:: Source text ::
-*-*-
Abstract

PURPOSE: Through our previous studies on the antitumor mechanism of BCG therapy for bladder carcinoma, we become to consider a nitric oxide(NO)-mediated process as one of its mechanisms. Briefly describing, intravesical BCG stimulates T helper cells to secrete INF-gammaand also stimulates macrophages to secrete TNF-alpha and IL-1. The cytokines induce expression of inducible NO synthase(iNOS) in the macrophages, the epithelium, and the tumor cells of the bladder , which results in longstanding abundant secretion of NO in those cells and results in apoptosis of tumor cells. Our theory of NO-mediated antitumor mechanism confronts a question; Can E. coli replace BCG because E. coli also induce NO production To reply to the question this study was done.
MATERIALS AND METHODS
N-butyl-(4-hydroxybutyl) nitrosamine was fed in rats. Normal saline in group I, E. coli in group II, and BCG in group III were intravesically instilled weekly for 12 times, respectively. Urinary nitrite concentration was measured in the 3 groups. Observed were histological findings including iNOS expression ,incidence ,size and number of the tumors in the excised bladder at the 20th week.
RESULTS
Urinary nitrite concentration in group III was significantly higher than that in group I and II. iNOS expression was relatively strong in the epithelium and the tumor of group II and III, but weak in those of group I. No statistically significant difference was found in the incidence of tumor among the three groups. Induced tumors were fewer in group II and III than in group I. And the tumors were smaller in group III than in group II.
CONCLUSIONS
Intravesical E. coli instillation showed less significant secretion of NO in the bladder than BCG instillation. Intravesical E. coli might weakly suppress tumor growth in the rats. On the other hand, intravesical BCG instillation induces strong iNOS expression and significant NO production in the bladder tissue and seems to suppress tumor growth.
-*-*-
:: Raw data ::
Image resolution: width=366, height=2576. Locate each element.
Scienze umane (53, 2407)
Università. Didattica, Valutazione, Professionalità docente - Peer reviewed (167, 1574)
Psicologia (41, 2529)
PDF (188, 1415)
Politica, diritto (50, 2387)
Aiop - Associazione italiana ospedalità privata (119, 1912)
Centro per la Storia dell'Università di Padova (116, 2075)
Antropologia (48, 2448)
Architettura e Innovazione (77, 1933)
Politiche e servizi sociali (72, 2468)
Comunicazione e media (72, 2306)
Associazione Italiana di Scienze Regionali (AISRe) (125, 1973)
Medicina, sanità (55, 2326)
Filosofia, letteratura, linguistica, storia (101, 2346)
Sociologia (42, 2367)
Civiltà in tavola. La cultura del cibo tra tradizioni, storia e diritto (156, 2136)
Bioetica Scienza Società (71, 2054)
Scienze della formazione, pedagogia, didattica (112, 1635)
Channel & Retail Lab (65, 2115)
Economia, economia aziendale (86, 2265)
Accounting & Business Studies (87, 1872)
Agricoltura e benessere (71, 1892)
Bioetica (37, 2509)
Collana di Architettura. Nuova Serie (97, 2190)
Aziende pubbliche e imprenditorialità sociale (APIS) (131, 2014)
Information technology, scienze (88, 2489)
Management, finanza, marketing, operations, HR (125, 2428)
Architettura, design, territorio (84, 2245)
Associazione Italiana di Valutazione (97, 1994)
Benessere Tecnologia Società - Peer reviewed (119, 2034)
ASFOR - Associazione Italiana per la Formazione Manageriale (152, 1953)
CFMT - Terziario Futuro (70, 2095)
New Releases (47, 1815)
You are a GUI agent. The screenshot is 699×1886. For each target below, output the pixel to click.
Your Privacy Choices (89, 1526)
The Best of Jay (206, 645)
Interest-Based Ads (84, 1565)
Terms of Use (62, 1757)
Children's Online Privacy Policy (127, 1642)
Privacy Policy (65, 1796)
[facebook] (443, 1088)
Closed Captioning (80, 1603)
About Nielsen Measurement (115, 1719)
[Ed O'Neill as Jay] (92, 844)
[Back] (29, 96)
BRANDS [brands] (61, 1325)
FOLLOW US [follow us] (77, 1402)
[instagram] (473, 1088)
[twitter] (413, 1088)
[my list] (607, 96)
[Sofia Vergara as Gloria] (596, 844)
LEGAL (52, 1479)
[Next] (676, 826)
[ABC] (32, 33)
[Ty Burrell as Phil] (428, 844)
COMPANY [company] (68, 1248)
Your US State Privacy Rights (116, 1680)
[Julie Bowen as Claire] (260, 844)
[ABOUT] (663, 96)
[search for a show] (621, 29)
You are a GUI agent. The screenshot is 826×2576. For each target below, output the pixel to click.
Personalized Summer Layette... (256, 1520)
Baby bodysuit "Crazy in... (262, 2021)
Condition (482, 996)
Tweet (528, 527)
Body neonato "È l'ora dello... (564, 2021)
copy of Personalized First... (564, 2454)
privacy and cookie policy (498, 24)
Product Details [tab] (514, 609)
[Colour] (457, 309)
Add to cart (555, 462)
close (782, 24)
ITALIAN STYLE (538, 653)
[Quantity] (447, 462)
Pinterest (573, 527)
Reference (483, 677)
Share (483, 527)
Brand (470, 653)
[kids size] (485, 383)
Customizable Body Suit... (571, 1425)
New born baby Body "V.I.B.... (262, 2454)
-*-*-
:: Set of tasks ::
1. Please copy the abstract from "PURPOSE: Through our" to "study was done.", replacing "tumor cells" with "cancer cells" each time it appears.
2. According to the abstract, which group had a significantly higher urinary nitrite concentration than the other two?
Work from the abstract alone, not the listing.

:: Solutions to the exercise ::
1.
PURPOSE: Through our previous studies on the antitumor mechanism of BCG therapy for bladder carcinoma, we become to consider a nitric oxide(NO)-mediated process as one of its mechanisms. Briefly describing, intravesical BCG stimulates T helper cells to secrete INF-gammaand also stimulates macrophages to secrete TNF-alpha and IL-1. The cytokines induce expression of inducible NO synthase(iNOS) in the macrophages, the epithelium, and the cancer cells of the bladder , which results in longstanding abundant secretion of NO in those cells and results in apoptosis of cancer cells. Our theory of NO-mediated antitumor mechanism confronts a question; Can E. coli replace BCG because E. coli also induce NO production To reply to the question this study was done.

2. Group III, the BCG group.